De nombreuses pratiques viennent s’intégrer et s’exercent dans le cadre d’institutions. Cette relation s’accompagne nécessairement de tensions. Ce qui est recherché, influent et prioritaire pour l’institution, au niveau de sa hiérarchie, peut diverger de ce qui est souhaitable et souhaité au niveau de la pratique et plus particulièrement les praticiens. 

Les écoles sont un engrenage d’institutions. Elles existent pour permettre d’enseigner des contenus et des compétences spécifiques aux élèves, par l’entremise de pratiques dédiées. Les enseignants sont responsables de la mise en œuvre pratique. Ils sont les praticiens.

Les écoles en tant qu’institutions ont besoin de ressources et d’argent pour fonctionner. Leur financement provient d’une source qui veille en retour à s’assurer que son argent n’est pas dilapidé. Pour ce faire, elle fixe ses propres critères et instruments de suivi. Dès lors, les écoles en tant qu’institutions sont soumises à des contraintes économiques et politiques.
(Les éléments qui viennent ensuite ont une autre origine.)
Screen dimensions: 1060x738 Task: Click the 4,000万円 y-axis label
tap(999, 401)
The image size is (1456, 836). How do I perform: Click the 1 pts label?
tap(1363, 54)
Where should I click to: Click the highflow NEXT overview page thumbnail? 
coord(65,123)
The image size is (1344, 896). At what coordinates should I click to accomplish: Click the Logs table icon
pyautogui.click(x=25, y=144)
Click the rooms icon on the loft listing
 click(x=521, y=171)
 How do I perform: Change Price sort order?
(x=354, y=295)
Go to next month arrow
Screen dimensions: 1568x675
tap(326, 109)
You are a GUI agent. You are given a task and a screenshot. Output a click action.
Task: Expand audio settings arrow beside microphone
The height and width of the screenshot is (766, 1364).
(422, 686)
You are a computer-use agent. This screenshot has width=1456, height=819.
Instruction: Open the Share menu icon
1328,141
Les écoles sont des entités juridiques qui concluent des contrats avec les enseignants et possèdent également un cahier de charges à respecter. Par conséquent, dans le fonctionnement d’une école, il devient nécessaire de stipuler ce qui est attendu de la part d’un enseignant. Cela peut se traduire par des charges contraignantes et administratives en dehors souvent au-delà de la simple pratique de l’enseignement à proprement parler.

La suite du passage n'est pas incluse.